Investigating the Role of the Notch Pathway in HCC Immune Resistance

Video

Amaia Lujambio Goizueta, PhD, discusses a new approach to overcoming resistance to immunotherapy for patients with hepatocellular carcinoma.

Amaia Lujambio Goizueta, PhD, an assistant professor of oncological sciences at the Icahn School of Medicine at Mount Sinai, discusses a new approach to overcoming resistance to immunotherapy for patients with hepatocellular carcinoma (HCC).

Lujambio Goizueta says that overexpression of the Notch receptor proteins may be linked to an oncogene in HCC that prevents cancer from being attacked by the immune system, and also makes the disease resistant to immunotherapy. Researchers are investigating the mechanism of the Notch oncogene in helping tumor cells avoid T cell regulation that would target them. Dysregulation of the Notch pathway is associated with cancer and other conditions.

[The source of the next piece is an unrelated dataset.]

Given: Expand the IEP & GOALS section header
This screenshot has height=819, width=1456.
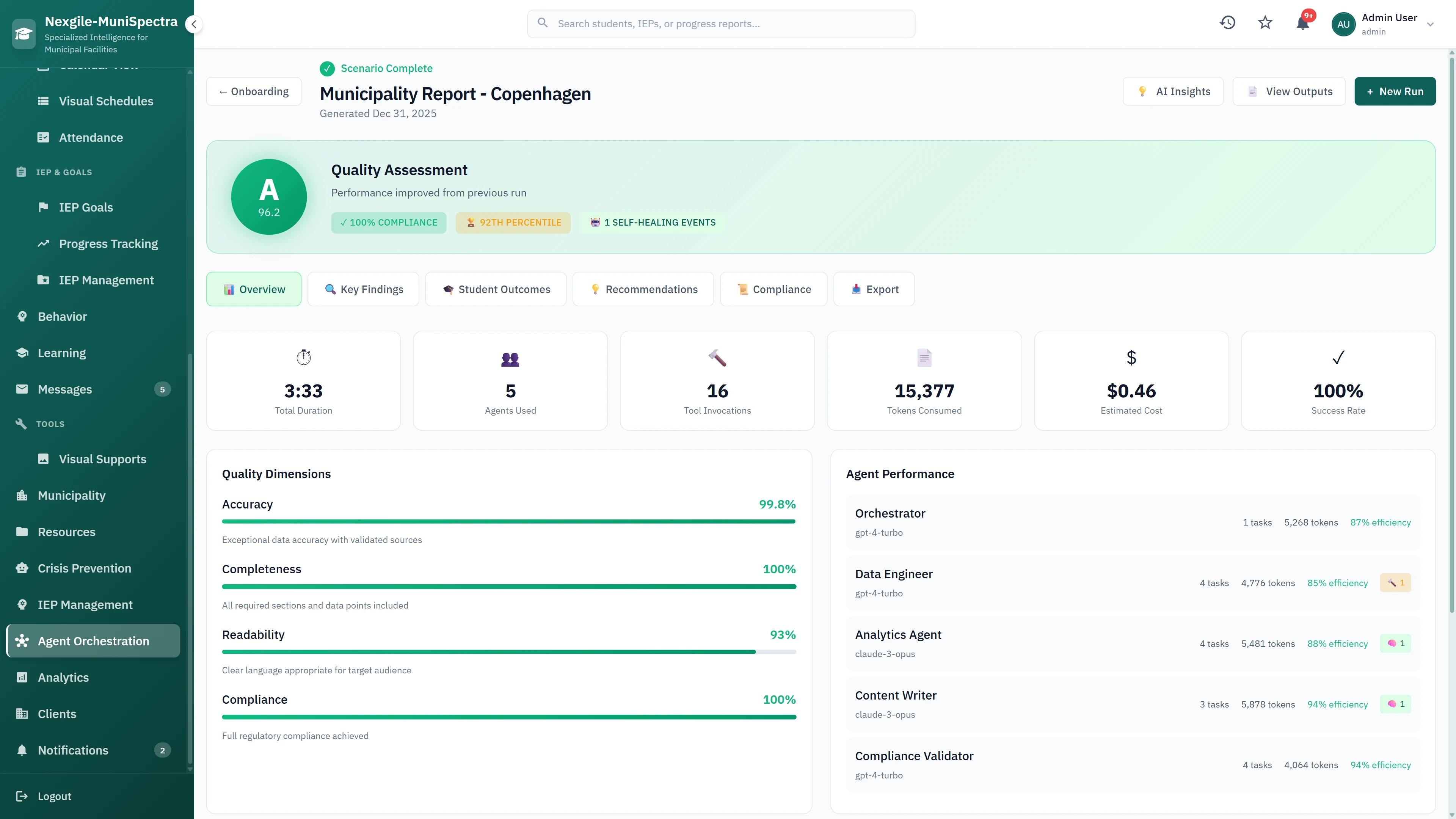Looking at the screenshot, I should (x=63, y=172).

In patients with HCC that is resistant to immune response, even T cells that reach tumor cells do not attack the cells, she says. Identifying the mechanism of resistance is necessary for immunotherapy to be effective.

According to Lujambio Goizueta, research is currently being done in mouse models to identify the resistance related to Notch signaling. If this research can be transferred to human cells, immunotherapies can be designed to overcome immune escape and induce T cell regulation of tumors.

TRANSCRIPTION:

0:08 | We have found that tumors that present genetic alteration, which is overexpression of Notch, which can be an oncogene in HCC—they are very good at hiding from the immune system. That makes the tumors with a Notch overexpression be resistant to immunotherapy. I keep coming and repeating the word in immunotherapy because this is one of the therapies that is most promising right now in HCC. So, we are trying to decipher the mechanism by which the Notch oncogene is inducing immune escape.

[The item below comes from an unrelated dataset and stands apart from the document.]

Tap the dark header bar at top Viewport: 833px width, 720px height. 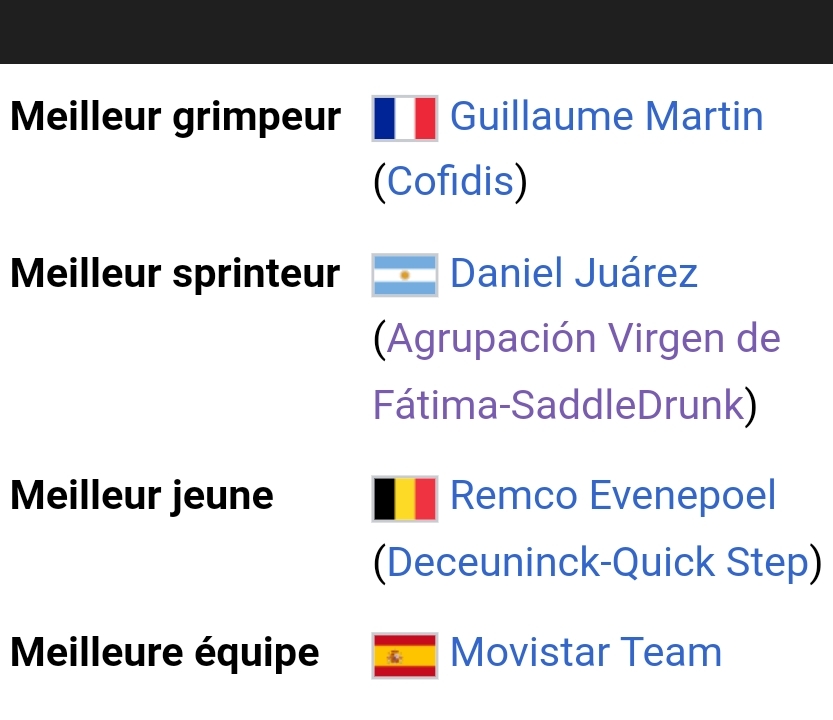(416, 30)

1:01 | So, we have found that there are the tumors that have a lower ability to attract T cells, which are cells of the immune system that can recognize specifically the tumor cells and basically kill them. There is a definitely a defect in the ability of those cells to recruit the immune T cells, but also, we are seeing that [even] those T cells that actually managed to get to the tumor, they are not able to kill the tumor cells.

If we are successful with our research, which is conducted mainly in mouse models, and we find a similar mechanism in [patients in] HCC, then that the therapies that we are testing in mice could be used in patients.